Por último, apenas uma ressalva: a tabela acima tem uma fragilidade que vale ser destacada. Nós não estamos colocando nenhum efeito negativo sobre o crescimento do PIB proveniente do aumento de carga tributária. Dessa forma, os números apresentados nas simulações com aumento de carga tributária podem ser irrealistas. O que reforça a importância de reduzir o crescimento médio do gasto público para elevar a probabilidade de estabilização da dívida do setor público.  


As opiniões emitidas nesta publicação são de exclusiva e de inteira responsabilidade dos autores, não refletindo, necessariamente, a opinião da SPX Capital.

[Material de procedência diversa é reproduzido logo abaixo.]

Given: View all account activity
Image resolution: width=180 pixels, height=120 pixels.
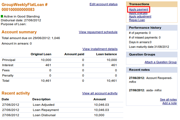Looking at the screenshot, I should 99,93.
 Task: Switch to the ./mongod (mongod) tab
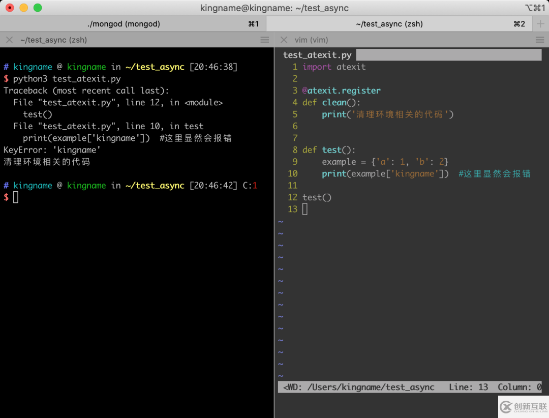(124, 24)
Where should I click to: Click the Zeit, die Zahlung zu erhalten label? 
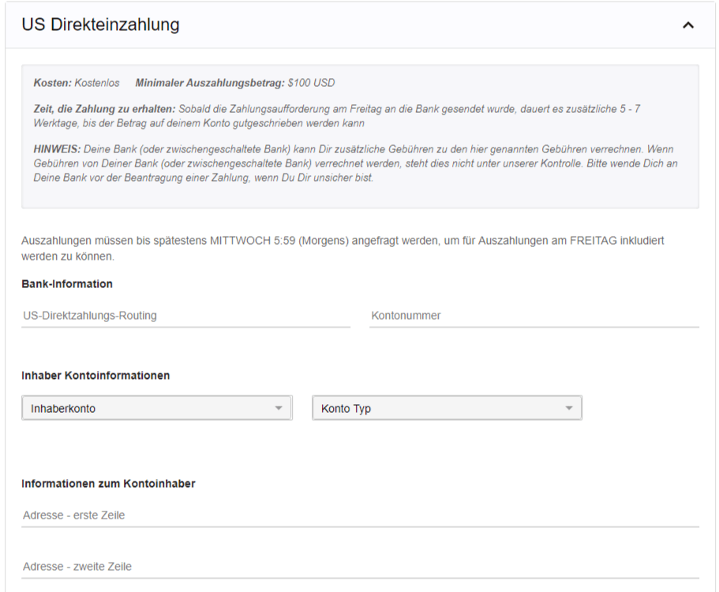[x=104, y=109]
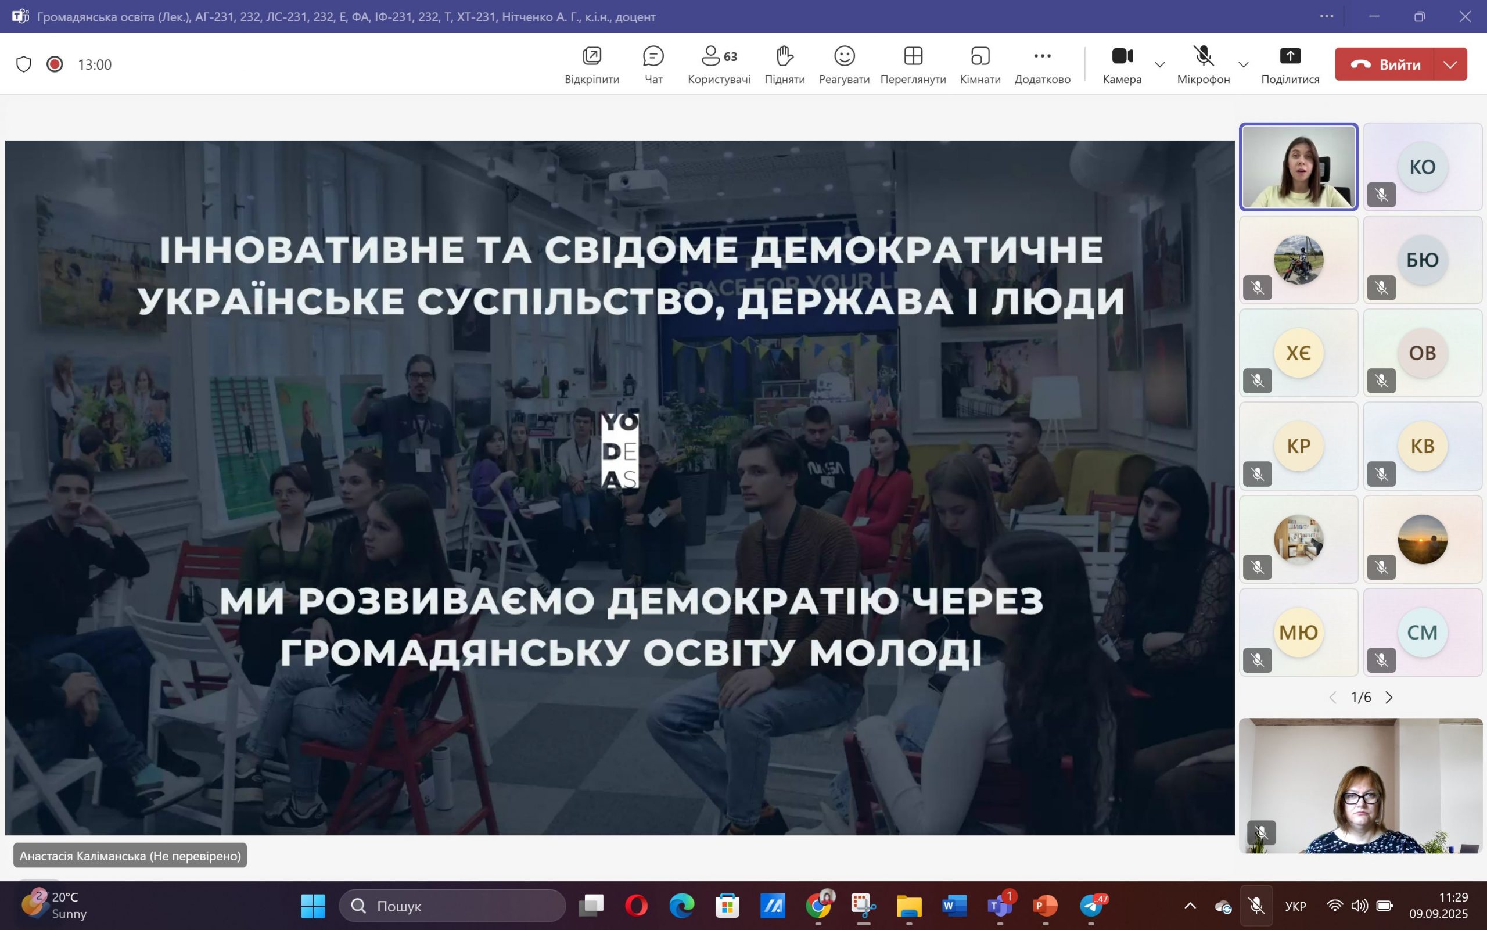Expand microphone options dropdown arrow

[1243, 65]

As opiniões expressas neste artigo são de responsabilidade exclusiva dos autores, não refletindo necessariamente a opinião institucional da FGV. 

Comentários

Eli Moreno
Excelente análise. Porém, há um quinto e talvez maior problema, o qual, abarca parte dos demais. O arcabouço seguem regras da MMT - Modern Monetary Theory, onde os riscos de inflação ocasionados pela proposta de expansão real dos gastos sejam compensados por uma carga tributária maior. Daí, o grande empenho do governo em buscar novas fontes de recursos e elevar tributação de alguns segmentos. Porém, essa estratégia que pode se esgotar rapidamente, restando então o aumento da já elevada carga tributária e custo Brasil. Parece que o governo tem alguma noção disso, quando a estratégia de elevação de endividamento já está sendo aventada. Quem acompanha os resultados das economias baseadas na MMT sabe dos problemas que ela produz. Gostaria saber a opinião dos analistas.